0:15

This session is about data and the normal distribution.

We're going to get introduced to some concepts of the normal distribution and

see how we can apply it in different Phases of a Six Sigma Project.

But before we get there,

let's see what the measure phase of the Six Sigma Project is all about.

So what happens in the measure phase?

The first thing is that you identify variables.

You identify the critical to quality characteristics and

you think about how you are going to measure these.

Then you assess the measurement systems.

The idea there is to make sure that your measurements systems are valid and

they are reliable.

They're valid in the sense that they are measuring what they are supposed to be

measuring.

They're reliable in the sense that when you use them over and

over again they give you accurate results.

They are sensitive to changes, that's what a measurement should be.

And accessible in terms of they can be understood by people who are going to be

seeing those measurements on a day-to-day basis so

that they know what's going on in the process.

So we'll go from critical to quality characteristics to

measurement systems in the measure phase.

In the measure phase, we also go to establish the current performance on

critical to quality characteristics.

So once we've gone from figuring out what those critical to quality characteristics

are, and then the measurements are, then we need to establish current performance.

Now to establish current performance,

we use something called statistical process control.

And these are control charts that you can have for different types of data, for

discrete data, for continuous data.

And there are many different types of control charts that you can use to

establish the inherent capability of a process.

Next within the measure phase of the Six Sigma Project, you also can

establish the targets for improvement and what those targets should be.

So, there you would be looking at things like the Sigma levels of the process,

so you establish the Sigma level of the process.

But before that you do a process capability analysis.
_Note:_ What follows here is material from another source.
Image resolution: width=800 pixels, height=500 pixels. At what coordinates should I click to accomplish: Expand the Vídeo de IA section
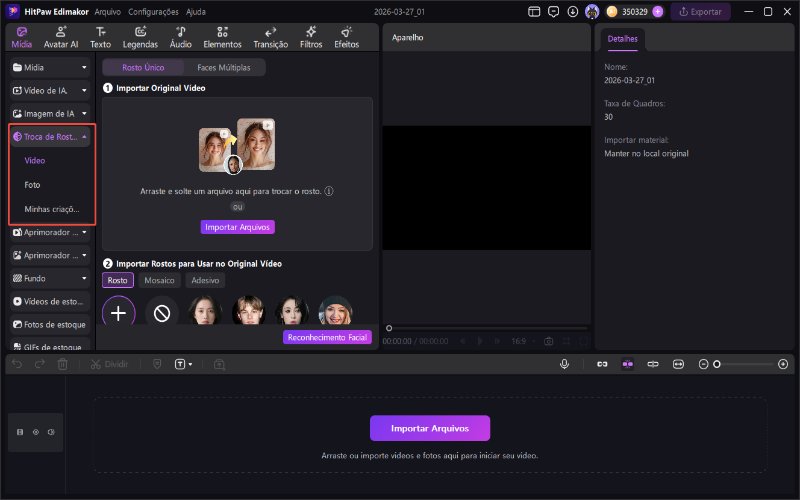point(85,91)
A process capability analysis is to see how well the process is performing in

relation to customer expectation.

So in relation to the voice of the customer.

Comparing the voice of the customer with the voice of the process,

the VOC with the VOP in that sense.

So those are the things that happen in the measure phase.

Now let's take a look at different types of data that can be used in

the measure phase.

And then we'll get to distributions of data next.

So what are the different types of data that we can use in a Six Sigma Project and

that we need to start thinking about in the measure phase?

So first is simply verbal data.

And this could be open-ended comments from people.

If you're doing a customer survey, they're telling you something about the product or

the service.

If you're doing an employee survey, they're telling you something about

the experience that they have with their supervisor or working in that company.

So here are the example that you see is a statement that says,

my supervisor respects my opinions.

So these are open-ended comments that you would have coming out of any

kind of an interview or

a survey that you do of the audience that you're interested in getting data from.

Next we get into data.

Data in the sense of numeric Data.

So first we have discrete variables.

And the way you can think about discrete variables are where decimal

points do not matter, do not make sense in fact.

Not that they don't matter, they don't make sense.

So when we think about things like anything that has two values.

Say it's available or not available.

We think of it as a zero one situation.

Something is on time or not on time.

It's a zero one situation.

There's no 0.5, there's no 0.75.

So that's the first type of a discrete variable.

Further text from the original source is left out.